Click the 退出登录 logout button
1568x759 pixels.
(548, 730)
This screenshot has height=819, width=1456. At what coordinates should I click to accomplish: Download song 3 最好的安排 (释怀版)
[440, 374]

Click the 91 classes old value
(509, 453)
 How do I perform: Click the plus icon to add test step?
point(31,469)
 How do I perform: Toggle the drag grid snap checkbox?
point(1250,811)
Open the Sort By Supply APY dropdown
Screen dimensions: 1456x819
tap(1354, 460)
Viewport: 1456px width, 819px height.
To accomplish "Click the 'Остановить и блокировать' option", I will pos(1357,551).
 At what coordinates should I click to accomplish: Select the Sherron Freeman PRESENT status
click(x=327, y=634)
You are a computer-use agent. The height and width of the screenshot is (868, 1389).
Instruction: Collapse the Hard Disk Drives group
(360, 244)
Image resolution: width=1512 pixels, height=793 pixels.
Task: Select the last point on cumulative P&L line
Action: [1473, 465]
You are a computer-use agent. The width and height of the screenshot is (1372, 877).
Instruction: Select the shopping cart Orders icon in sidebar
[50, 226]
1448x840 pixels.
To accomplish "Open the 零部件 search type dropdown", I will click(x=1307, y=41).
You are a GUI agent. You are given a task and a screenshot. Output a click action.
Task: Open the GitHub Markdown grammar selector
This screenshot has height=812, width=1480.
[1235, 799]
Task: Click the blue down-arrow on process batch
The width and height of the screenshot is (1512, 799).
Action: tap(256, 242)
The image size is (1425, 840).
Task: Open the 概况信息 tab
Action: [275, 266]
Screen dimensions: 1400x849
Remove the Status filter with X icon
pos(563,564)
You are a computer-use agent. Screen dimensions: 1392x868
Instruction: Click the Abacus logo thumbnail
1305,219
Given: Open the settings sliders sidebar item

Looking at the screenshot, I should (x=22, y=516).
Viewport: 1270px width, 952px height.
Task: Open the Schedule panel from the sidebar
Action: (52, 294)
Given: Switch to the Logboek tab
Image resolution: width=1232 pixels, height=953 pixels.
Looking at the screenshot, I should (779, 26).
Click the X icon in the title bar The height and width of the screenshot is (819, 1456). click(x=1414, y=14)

* [Work order]
Every line from the start of the material above through the line that contains "You are a computer-use agent. The width" must be written out exactly, with both ends included.

* [Task output]
Click the 退出登录 logout button
1568x759 pixels.
(548, 730)
This screenshot has height=819, width=1456. At what coordinates should I click to accomplish: Download song 3 最好的安排 (释怀版)
[440, 374]

Click the 91 classes old value
(509, 453)
 How do I perform: Click the plus icon to add test step?
point(31,469)
 How do I perform: Toggle the drag grid snap checkbox?
point(1250,811)
Open the Sort By Supply APY dropdown
Screen dimensions: 1456x819
tap(1354, 460)
Viewport: 1456px width, 819px height.
To accomplish "Click the 'Остановить и блокировать' option", I will pos(1357,551).
 At what coordinates should I click to accomplish: Select the Sherron Freeman PRESENT status
click(x=327, y=634)
You are a computer-use agent. The height and width of the screenshot is (868, 1389).
Instruction: Collapse the Hard Disk Drives group
(360, 244)
Image resolution: width=1512 pixels, height=793 pixels.
Task: Select the last point on cumulative P&L line
Action: [1473, 465]
You are a computer-use agent. The width and height of the screenshot is (1372, 877).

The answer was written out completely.